Nice. I'd like to merge this but blocked because of a dependency
(since we can't allow userspace to create threads without any limit).

> > worker per vq   184k   380k    744k    1422k   2256k   2434k
Mike Christie Oct. 22, 2021, 3:54 p.m. UTC | #4
Ccing Christian for the kernel worker API merging stuff.

On 10/22/21 4:48 AM, Michael S. Tsirkin wrote:
> On Fri, Oct 22, 2021 at 12:18:59AM -0500, Mike Christie wrote:
>> The following patches apply over linus's tree and this patchset
>>
>> https://urldefense.com/v3/__https://lore.kernel.org/all/20211007214448.6282-1-michael.christie@oracle.com/__;!!ACWV5N9M2RV99hQ!aqbE06mycEW-AMIj5avlBMDSvg2FONlNdYHr8PcNKdvl5FeO4QLCxCOyaVg8g8C2_Kp5$ 
>>
>> which allows us to check the vhost owner thread's RLIMITs:
> 
> 
> Unfortunately that patchset in turn triggers kbuild warnings.

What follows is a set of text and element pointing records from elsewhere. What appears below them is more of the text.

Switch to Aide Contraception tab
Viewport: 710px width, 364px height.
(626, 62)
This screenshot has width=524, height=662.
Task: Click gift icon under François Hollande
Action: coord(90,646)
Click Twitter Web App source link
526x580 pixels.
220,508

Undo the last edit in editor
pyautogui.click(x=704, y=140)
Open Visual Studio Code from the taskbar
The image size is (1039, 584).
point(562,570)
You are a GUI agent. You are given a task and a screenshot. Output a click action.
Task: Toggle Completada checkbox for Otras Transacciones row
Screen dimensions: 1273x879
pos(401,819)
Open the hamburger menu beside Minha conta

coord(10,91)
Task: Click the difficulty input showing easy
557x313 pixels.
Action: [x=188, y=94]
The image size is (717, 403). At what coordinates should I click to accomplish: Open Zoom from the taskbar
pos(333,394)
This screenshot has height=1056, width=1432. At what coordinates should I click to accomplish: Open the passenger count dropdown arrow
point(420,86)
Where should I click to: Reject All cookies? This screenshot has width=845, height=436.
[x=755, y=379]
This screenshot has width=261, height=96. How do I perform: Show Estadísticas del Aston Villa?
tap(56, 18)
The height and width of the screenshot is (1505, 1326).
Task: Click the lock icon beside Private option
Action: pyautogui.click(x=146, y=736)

Yeah, that's the Jens/Paul issue I mentioned. I have to remove the
old create_io_thread code and resolve issues with their trees. Paul's
tree has a conflict with Jens and then my patch has a issue with Paul's
patches.

So Christian and I thought we would re-push the patchset through
Christian after that has settled in 5.16-rc1 and then shoot for 5.17
so it has time to bake in next.


> I was hoping you would address them, I don't think
> merging that patchset before kbuild issues are addressed
> is possible.
> 
> It also doesn't have lots of acks, I'm a bit apprehensive
> of merging core changes like this through the vhost tree.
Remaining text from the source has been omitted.